Zitat von
Leo Navis
"Hass ist die Rache des Feiglings dafür, dass er eingeschüchtert ist."
George Bernard Shaw
Ich gehe auf eine Party.
Ich gehe mit einer Freundin und ihrem Freund; ich habe eine gewisse Furcht im Vorfeld, denn ich kenne da überhaupt niemanden, und ich habe keine Lust, dass es wird wie früher, wenn ich alleine und still in der Ecke saß, während sich meine Mitmenschen ganz hervorragend amüsieren.
Also fange ich schon im Vorfeld an zu trinken. Ich verdränge meine Angst, meine Furcht einfach, stülpe sie nach außen.
Auf der Party angekommen bin ich schon ein wenig angetrunken. Der Gastgeber macht einen Witz, ich fange laut an zu lachen, werde etwas schräg angeguckt; die Menschen sind offenbar nicht wie die Menschen, mit denen ich mich im Normalfall umgebe. Das macht mir Angst, meine Art kommt nicht an, zumindest nicht so, wie ich es gewohnt bin. Also betrink ich mich. Enttäuschung wächst. Ich nehme die Enttäuschung und mache etwas anderes daraus. Ich sehe es nicht als mein Versagen, ich sehe es als ihres. Ich fange an, zu hassen.

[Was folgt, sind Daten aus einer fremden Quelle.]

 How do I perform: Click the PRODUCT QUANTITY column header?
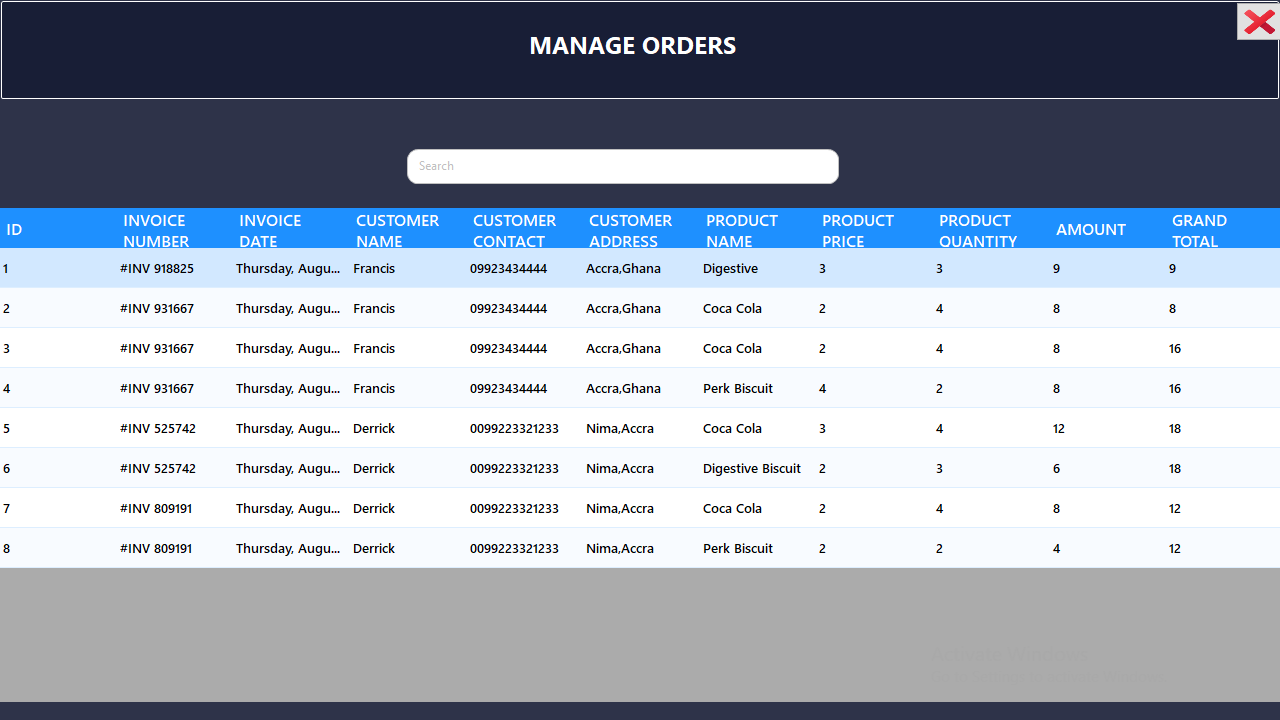[x=975, y=229]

Ich bin relativ intelligent und meine Gedanken sind im Normalfall wohl durchdacht, weswegen ich, wenn ich solcherlei Projektionen aufbaue, diese auch vollständig durchziehe. Ich baue mir also ein Feindbild auf; da ich auf einer Studentenparty bin, klar, was sollte sich besser eignen als Studenten. Naturwissenschaftler gehen nicht, das bin ich ja selbst so halb, also stürze ich mich auf die Geisteswissenschaftler. Spreche den Männern die Männlichkeit ab und fannge an, sie mir zu unterwerfen. In meinem Kopf.
Ich werde nicht körperlich aggressiv, brauche ich gar nicht. Um mein Versagen zu kaschieren muss ich niemanden schlagen. Ich werde geistig aggressiv, und fange an, diese Menschen an die Wand zu diskutieren. Ich rede auf sie ein, und weil ich sehr schlau bin, schaffe ich das auch; einer gegen alle, und der eine gewinnt, weil die anderen überhaupt keine Ahnung haben, was hier überhaupt gespielt wird.
Der kleine Dämon tobt durch die Gegend. Und meine Mitmenschen haben Angst. Und ich die größte, während ich glaube, keine Angst zu kennen.
So fand ich meine Projektionsfläche; und meine ganze Wut, mein ganzer Zorn, wird übertragen von meiner Seele nach außen, auf diese Menschen.
Ich wünschte, sie könnten das hier lesen. Ich schäme mich fürchterlich. Es brauchte einen sehr schlauen Menschen, der mutig genug ist, mir höchst unbequeme Wahrheiten auf die Nase zu binden, ehe mir klar wurde, wie sehr ich mich verrannt habe .
Und ich denke mir immer noch: Wäre dieser Freund gestern nicht vorbei gekommen, hätten wir nicht über Stunden diskutiert. Dann würde ich noch immer hassen - und der Hass würde mich auffressen.